I began to think of my house as a grandparent of sorts. It had watched me grow up, had held me and comforted me, and had started to creak and crack in new places over the years. The surgery my parents were looking to perform were less like life-saving operations than silly cosmetic procedures; just because it was healthy enough to stay standing didn’t discourage them from considering a face-lift just for appearance’s sake.
Despite my pleas, those considerations were later turned into decisions and then realized plans. When I look out the window now to my maple tree, my view is distorted not by warped glass, but through triple-layer reinforced and weatherized windows with garish white frames, and built in screens that slide up easily, but might as well be bars. Other little projects have been carried out since then, some not as little, like the remodeling (though not expansion) of my tiny little kitchen. The teal countertops with gold flecks on which my first meals were prepared are now in a landfill somewhere and I’m learning to prep my food on a “nicer” surface instead. My family is pleased with the way it looks and I must admit, it looks nice. But now it has little to do with my childhood. It’s like some step-grandmother that’s replaced my real grandmother after a quick divorce, and she’s nice and all but she doesn’t know me very well. She is yet to have a proper understanding of the family she has joined and I can’t help but hold that against her.

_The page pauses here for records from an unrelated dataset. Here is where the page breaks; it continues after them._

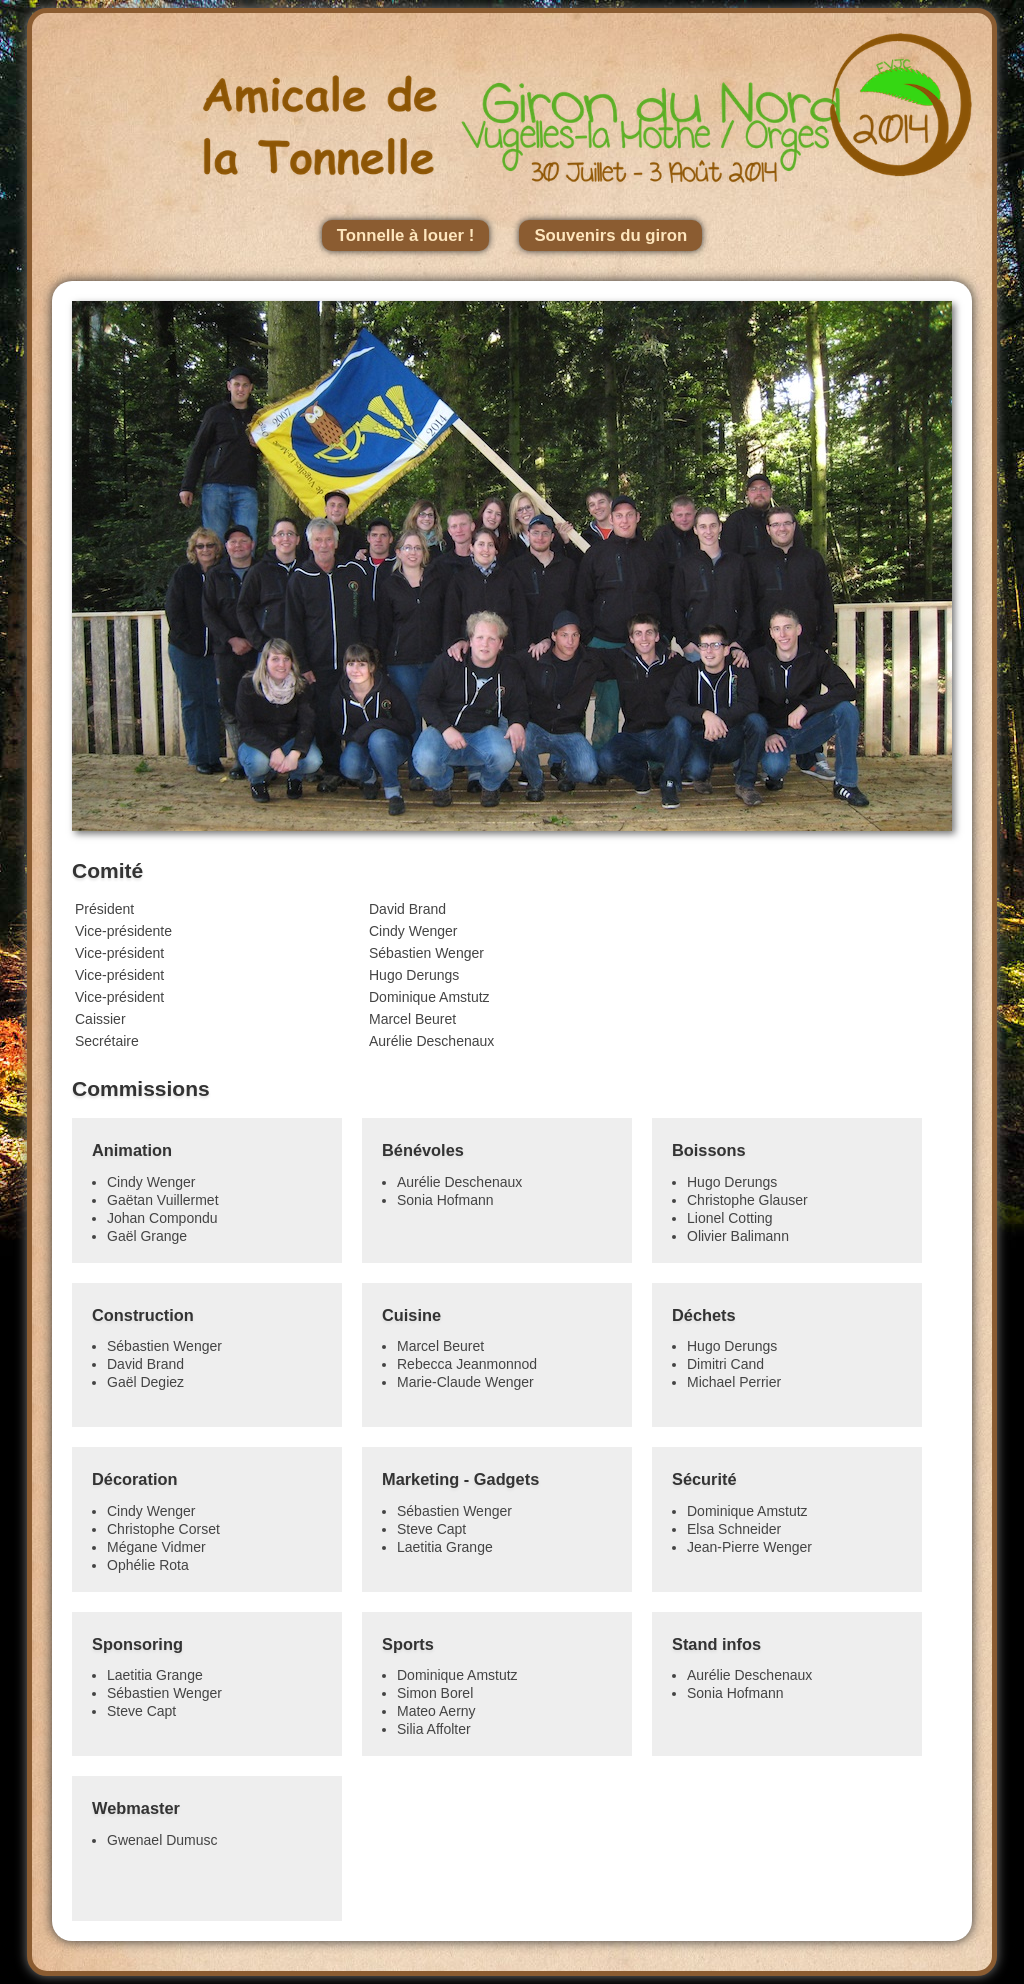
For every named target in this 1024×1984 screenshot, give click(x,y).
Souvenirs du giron (610, 235)
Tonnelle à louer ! (406, 235)
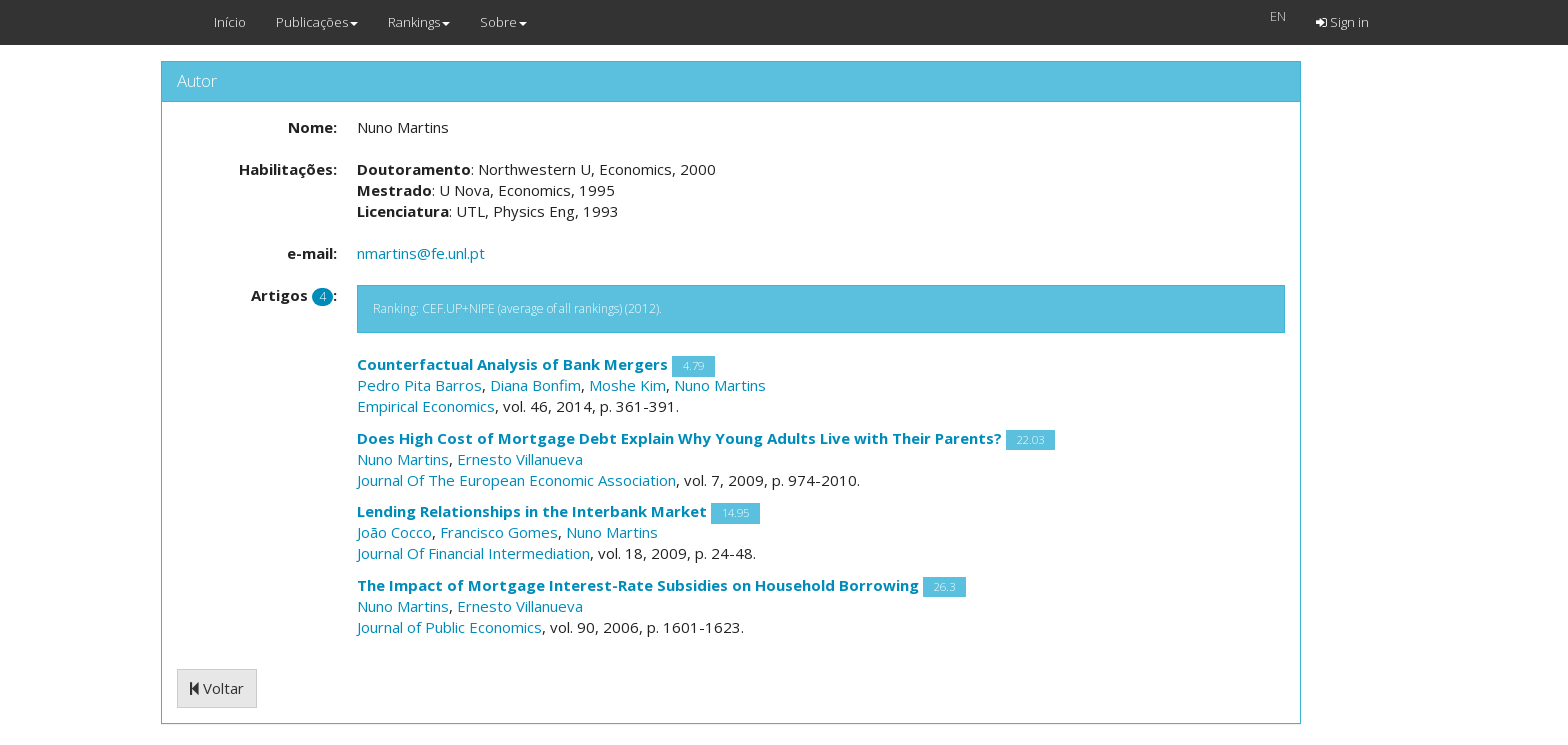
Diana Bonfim (535, 385)
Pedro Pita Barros (419, 385)
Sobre (503, 22)
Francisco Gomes (499, 532)
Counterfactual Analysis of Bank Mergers (512, 364)
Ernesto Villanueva (520, 459)
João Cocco (394, 532)
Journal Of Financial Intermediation (473, 553)
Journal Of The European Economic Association (516, 480)
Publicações (317, 22)
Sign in (1342, 22)
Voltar (217, 688)
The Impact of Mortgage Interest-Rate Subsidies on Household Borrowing (638, 585)
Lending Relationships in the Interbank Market (532, 511)
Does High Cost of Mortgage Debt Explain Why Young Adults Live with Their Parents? (679, 438)
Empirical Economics (426, 406)
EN (1278, 16)
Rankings (419, 22)
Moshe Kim (627, 385)
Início (230, 22)
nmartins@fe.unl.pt (421, 253)
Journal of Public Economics (449, 627)
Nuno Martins (720, 385)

After these incidents occurred, I thought I failed my house. I was unsuccessful in preventing the changes that, however little, had piled up. The sight brought me to tears. As I sat thinking about my home, full of history and integrity, being changed significantly from its intended form, I realized that I was so upset because I appreciated my house and all of the things that it meant to me. These are things I never would have thought about had my parents never started to make “improvements” to my home. This event came to signify the first time that I had been able to appreciate my home for what it was: my home, complete with all of its cracks and sags and memories. When they started making changes, something changed in me, and their minor remodeling project has led to one of the most powerful changes in my character ever. Now, when I look at the maple tree in my front yard that curves towards my bedroom windows, and hovers over a slanted bench planted in the moss and grass, I see an image that has linked itself to my identity and holds as much weight as my name. I wouldn’t give up either.